Task prompt:
Everything in the listing below needs restating exactly, apart from the pictures.

Dataset entries:
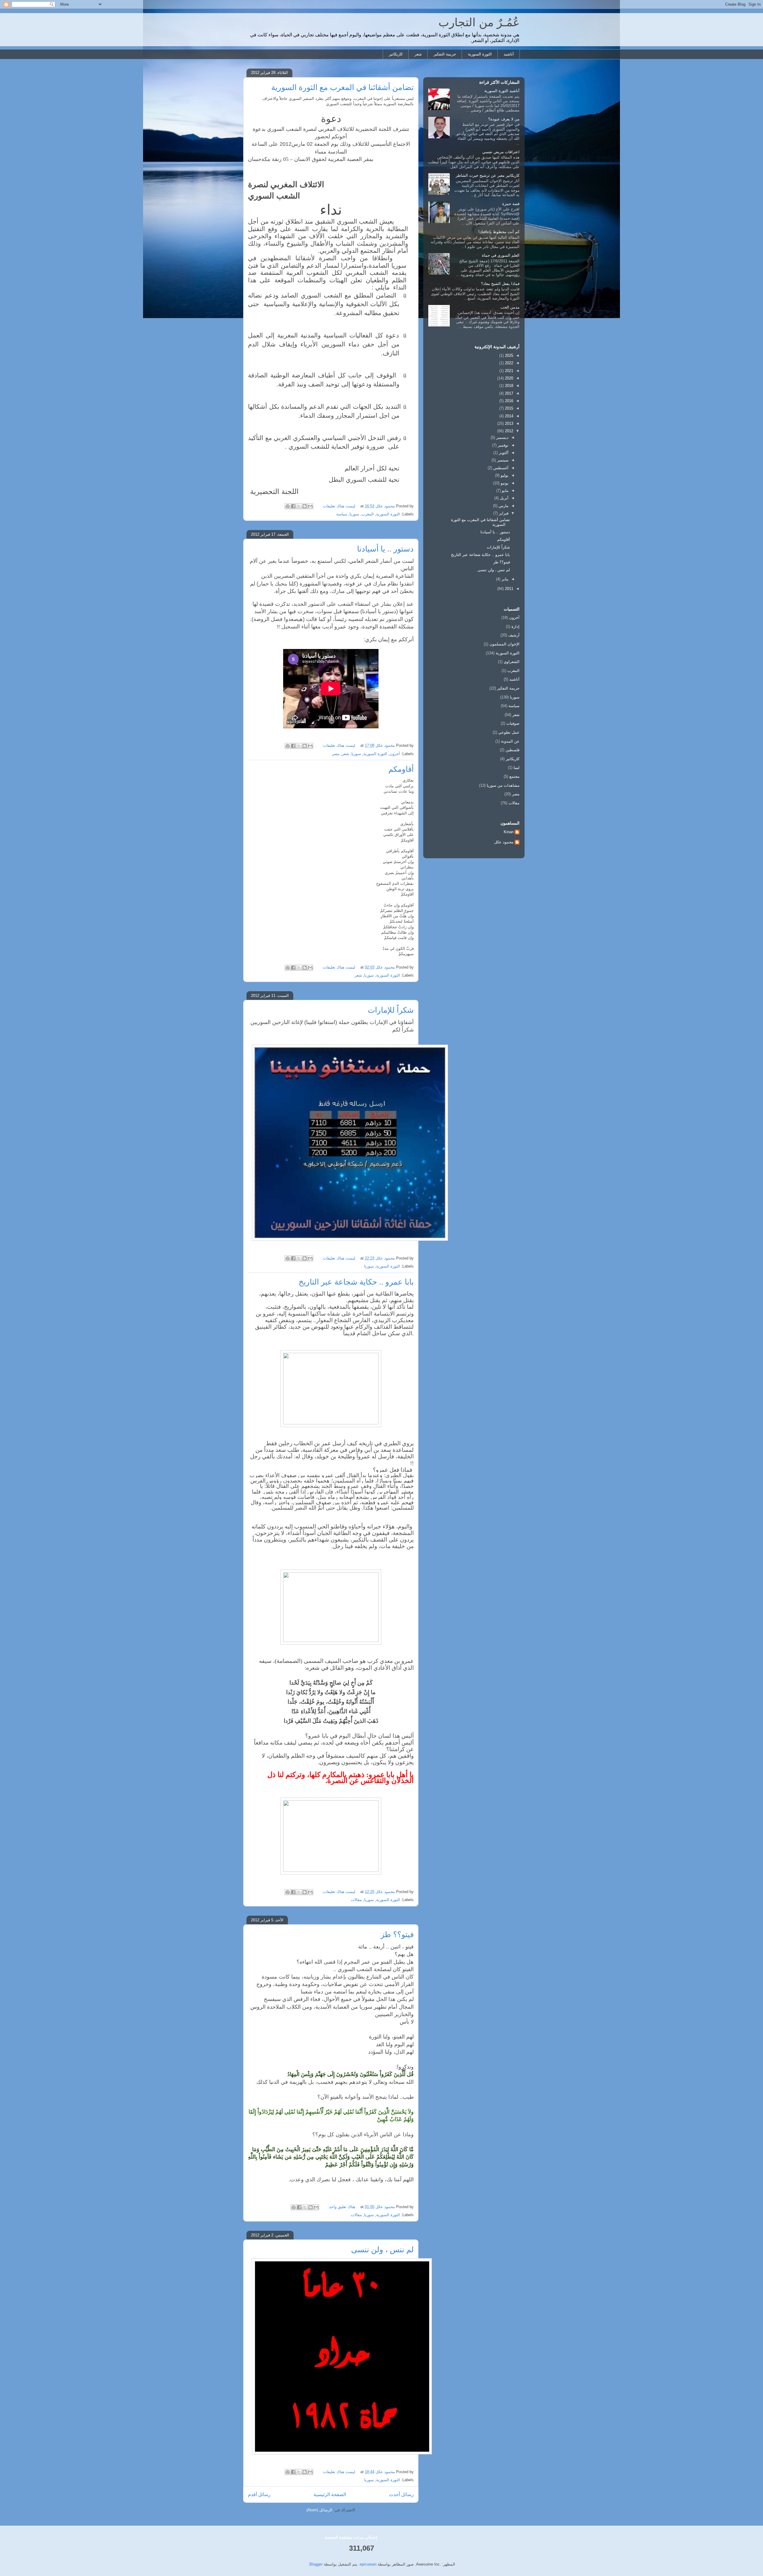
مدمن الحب (509, 307)
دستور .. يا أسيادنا (385, 548)
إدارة (515, 626)
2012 (508, 431)
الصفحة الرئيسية (330, 2494)
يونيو (504, 483)
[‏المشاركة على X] (299, 506)
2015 (508, 408)
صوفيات (512, 723)
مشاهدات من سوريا (503, 785)
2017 (508, 393)
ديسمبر (501, 437)
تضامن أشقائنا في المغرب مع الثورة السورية (342, 87)
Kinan (509, 832)
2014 (508, 416)
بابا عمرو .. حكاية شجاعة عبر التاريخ (356, 1281)
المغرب (368, 514)
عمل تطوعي (508, 732)
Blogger (315, 2564)
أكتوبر (503, 452)
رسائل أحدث (401, 2494)
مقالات (356, 1899)
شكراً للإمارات (391, 1010)
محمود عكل (504, 842)
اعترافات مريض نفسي (500, 152)
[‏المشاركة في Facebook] (293, 506)
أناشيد (509, 54)
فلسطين (512, 750)
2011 (508, 588)
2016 (508, 401)
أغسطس (500, 468)
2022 (508, 363)
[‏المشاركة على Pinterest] (288, 506)
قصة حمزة (510, 204)
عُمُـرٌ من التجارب (479, 22)
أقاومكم (401, 769)
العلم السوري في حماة (500, 255)
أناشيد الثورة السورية (501, 91)
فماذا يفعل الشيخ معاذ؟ (500, 283)
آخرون (395, 754)
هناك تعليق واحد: (341, 2207)
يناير (504, 579)
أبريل (503, 498)
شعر (418, 54)
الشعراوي (511, 661)
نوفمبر (502, 445)
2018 (508, 385)
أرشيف (513, 635)
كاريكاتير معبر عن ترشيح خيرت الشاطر (487, 175)
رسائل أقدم (259, 2494)
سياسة (341, 514)
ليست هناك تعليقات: (338, 506)
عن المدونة (510, 741)
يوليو (504, 475)
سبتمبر (502, 460)
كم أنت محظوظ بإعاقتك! (498, 232)
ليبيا (516, 767)
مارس (502, 506)
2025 (508, 355)
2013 (508, 423)
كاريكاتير (396, 54)
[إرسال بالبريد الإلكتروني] (310, 506)
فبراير (503, 513)
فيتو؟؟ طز (397, 1934)
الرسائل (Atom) (319, 2510)
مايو (504, 490)
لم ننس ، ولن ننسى (382, 2249)
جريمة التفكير (445, 54)
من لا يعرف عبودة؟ (503, 119)
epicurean (368, 2564)
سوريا (354, 514)
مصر (335, 754)
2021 (508, 370)
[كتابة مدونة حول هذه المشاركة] (305, 506)
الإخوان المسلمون (504, 644)
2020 (508, 378)
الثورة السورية (480, 54)
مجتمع (514, 776)
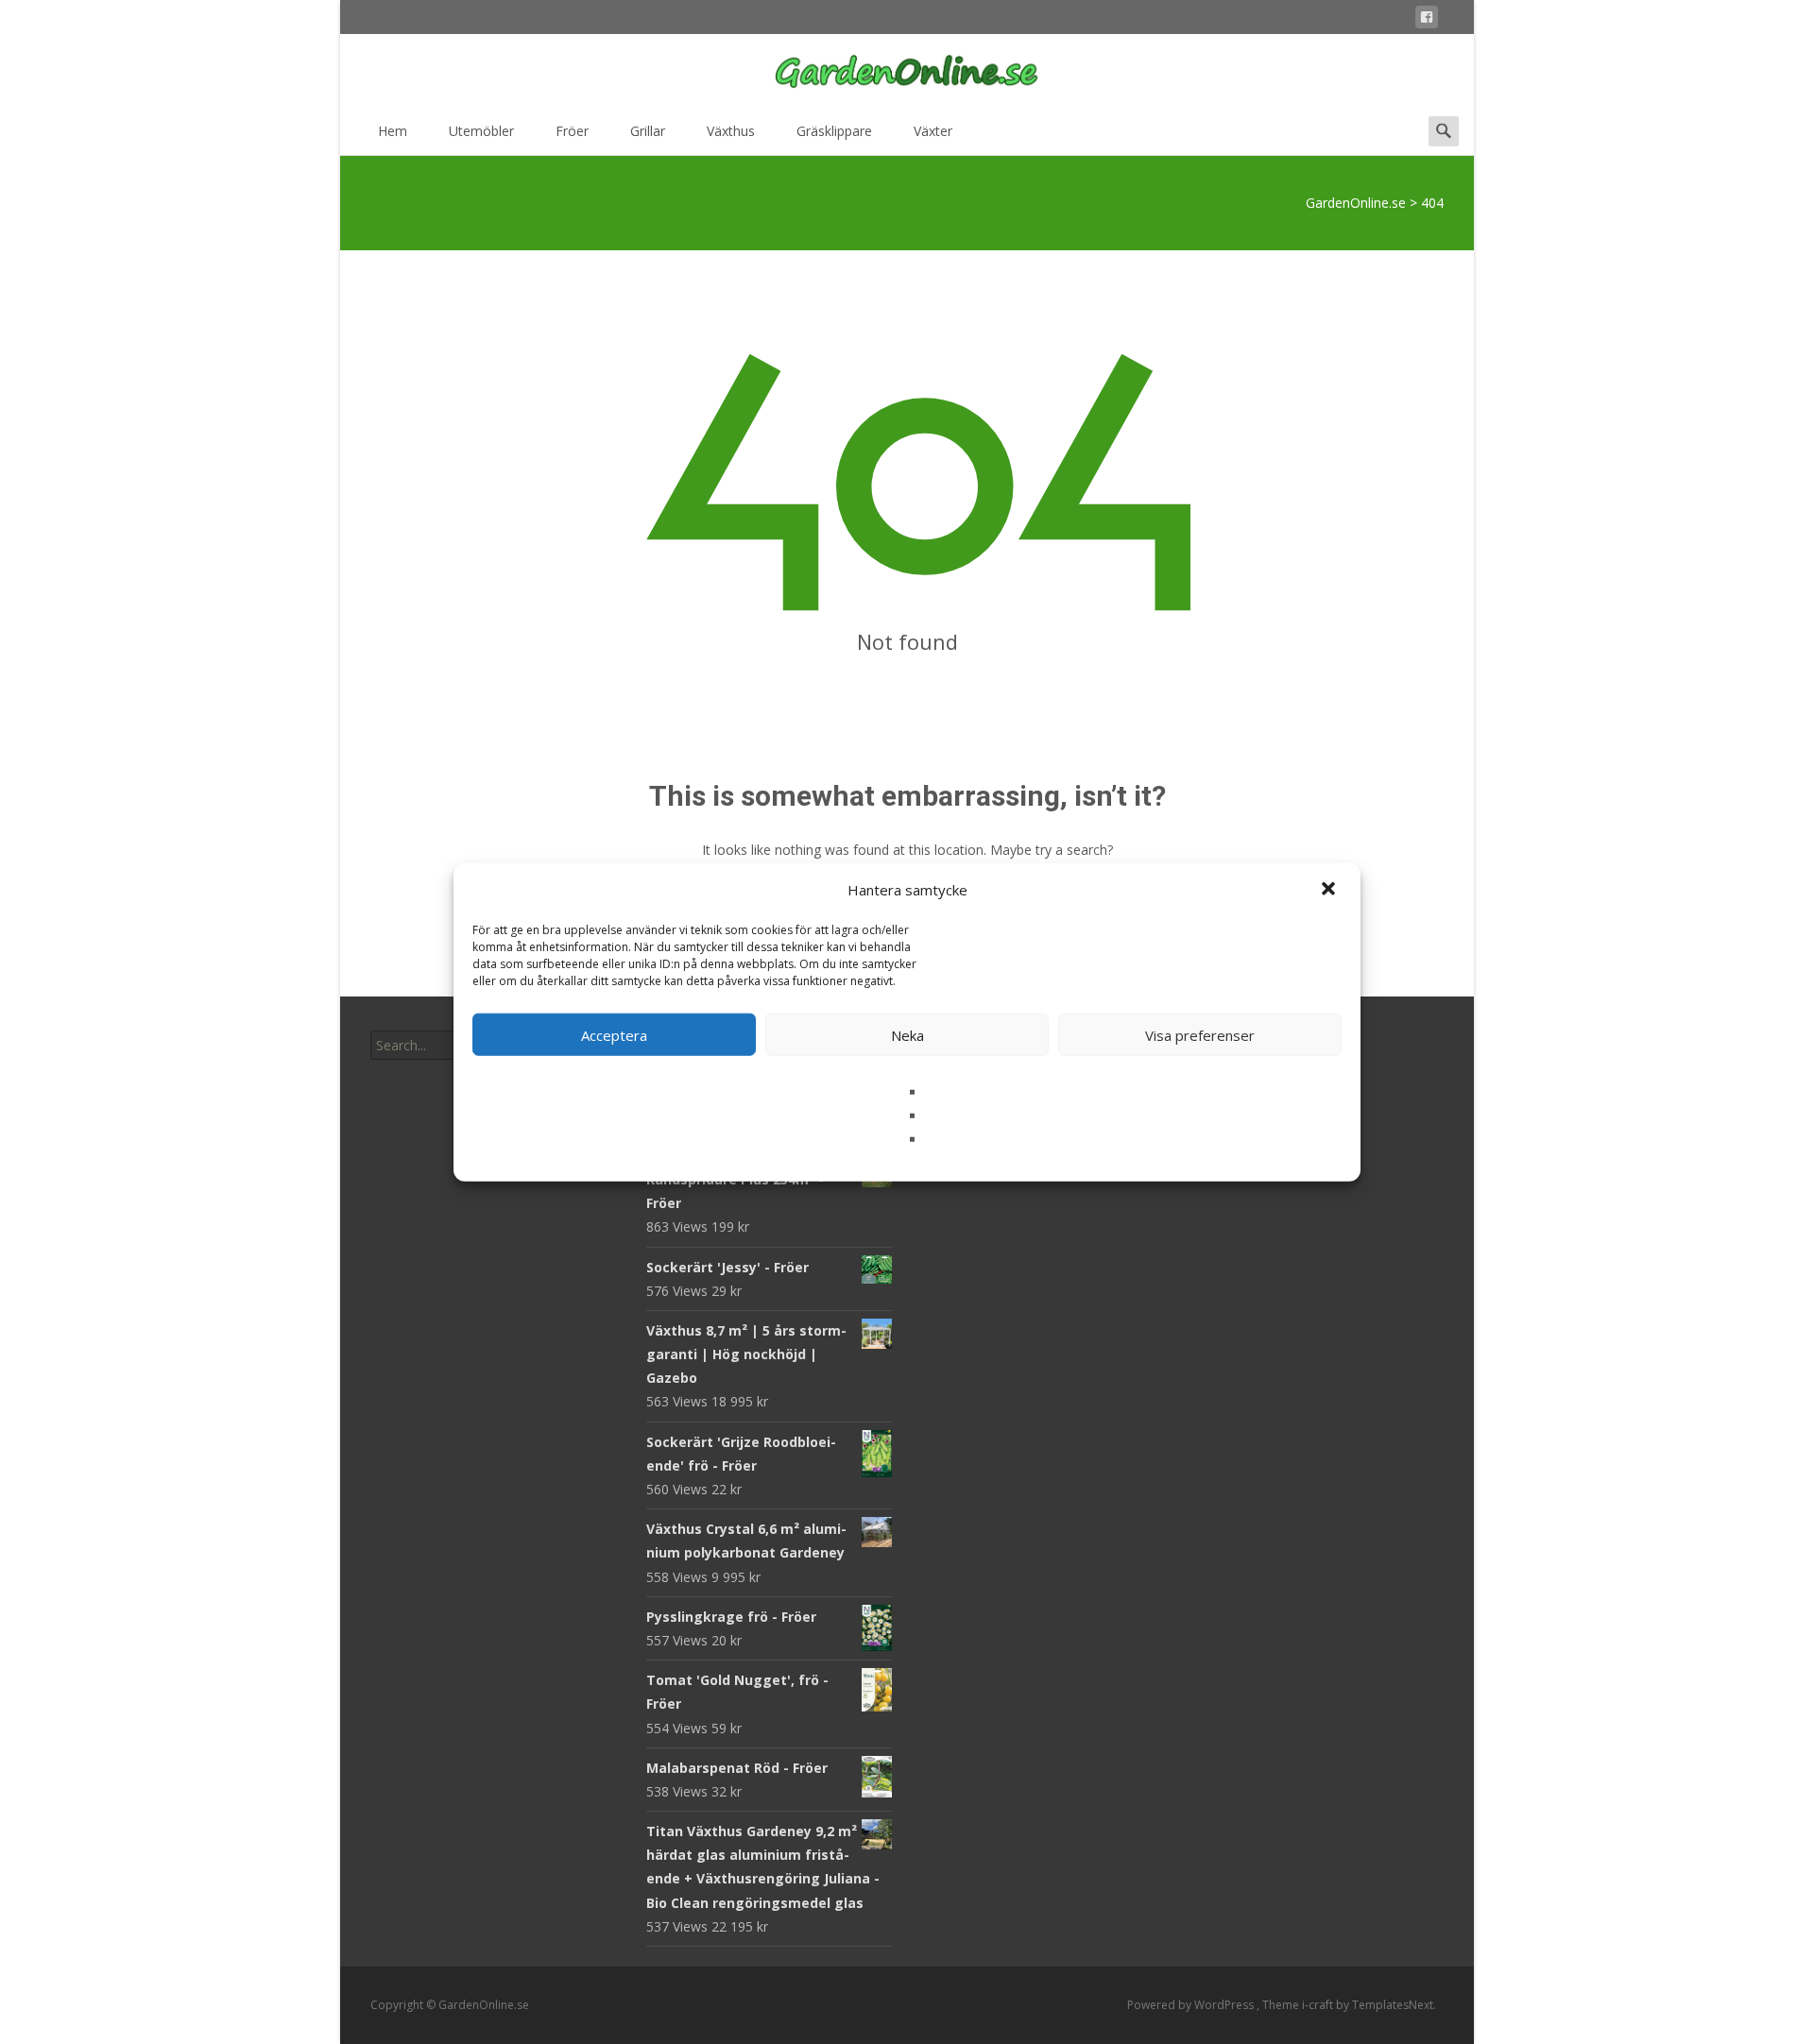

Task result:
مدمن الحب (509, 307)
دستور .. يا أسيادنا (385, 548)
إدارة (515, 626)
2012 (508, 431)
الصفحة الرئيسية (330, 2494)
يونيو (504, 483)
[‏المشاركة على X] (299, 506)
2015 (508, 408)
صوفيات (512, 723)
مشاهدات من سوريا (503, 785)
2017 (508, 393)
ديسمبر (501, 437)
تضامن أشقائنا في المغرب مع الثورة السورية (342, 87)
Kinan (509, 832)
2014 (508, 416)
بابا عمرو .. حكاية شجاعة عبر التاريخ (356, 1281)
المغرب (368, 514)
عمل تطوعي (508, 732)
Blogger (315, 2564)
أكتوبر (503, 452)
رسائل أحدث (401, 2494)
مقالات (356, 1899)
شكراً للإمارات (391, 1010)
محمود عكل (504, 842)
اعترافات مريض نفسي (500, 152)
[‏المشاركة في Facebook] (293, 506)
أناشيد (509, 54)
فلسطين (512, 750)
2011 (508, 588)
2016 (508, 401)
أغسطس (500, 468)
2022 (508, 363)
[‏المشاركة على Pinterest] (288, 506)
قصة حمزة (510, 204)
عُمُـرٌ من التجارب (479, 22)
أقاومكم (401, 769)
العلم السوري في حماة (500, 255)
أناشيد الثورة السورية (501, 91)
فماذا يفعل الشيخ معاذ؟ (500, 283)
آخرون (395, 754)
هناك تعليق واحد: (341, 2207)
يناير (504, 579)
أبريل (503, 498)
شعر (418, 54)
الشعراوي (511, 661)
نوفمبر (502, 445)
2018 (508, 385)
أرشيف (513, 635)
كاريكاتير معبر عن ترشيح خيرت الشاطر (487, 175)
رسائل أقدم (259, 2494)
سياسة (341, 514)
ليست هناك تعليقات: (338, 506)
عن المدونة (510, 741)
يوليو (504, 475)
سبتمبر (502, 460)
كم أنت محظوظ بإعاقتك! (498, 232)
ليبيا (516, 767)
مارس (502, 506)
2025 (508, 355)
2013 (508, 423)
كاريكاتير (396, 54)
[إرسال بالبريد الإلكتروني] (310, 506)
فبراير (503, 513)
فيتو؟؟ طز (397, 1934)
الرسائل (Atom) (319, 2510)
مايو (504, 490)
لم ننس ، ولن ننسى (382, 2249)
جريمة التفكير (445, 54)
من لا يعرف عبودة؟ (503, 119)
epicurean (368, 2564)
سوريا (354, 514)
مصر (335, 754)
2021 (508, 370)
[كتابة مدونة حول هذه المشاركة] (305, 506)
الإخوان المسلمون (504, 644)
2020 (508, 378)
الثورة السورية (480, 54)
مجتمع (514, 776)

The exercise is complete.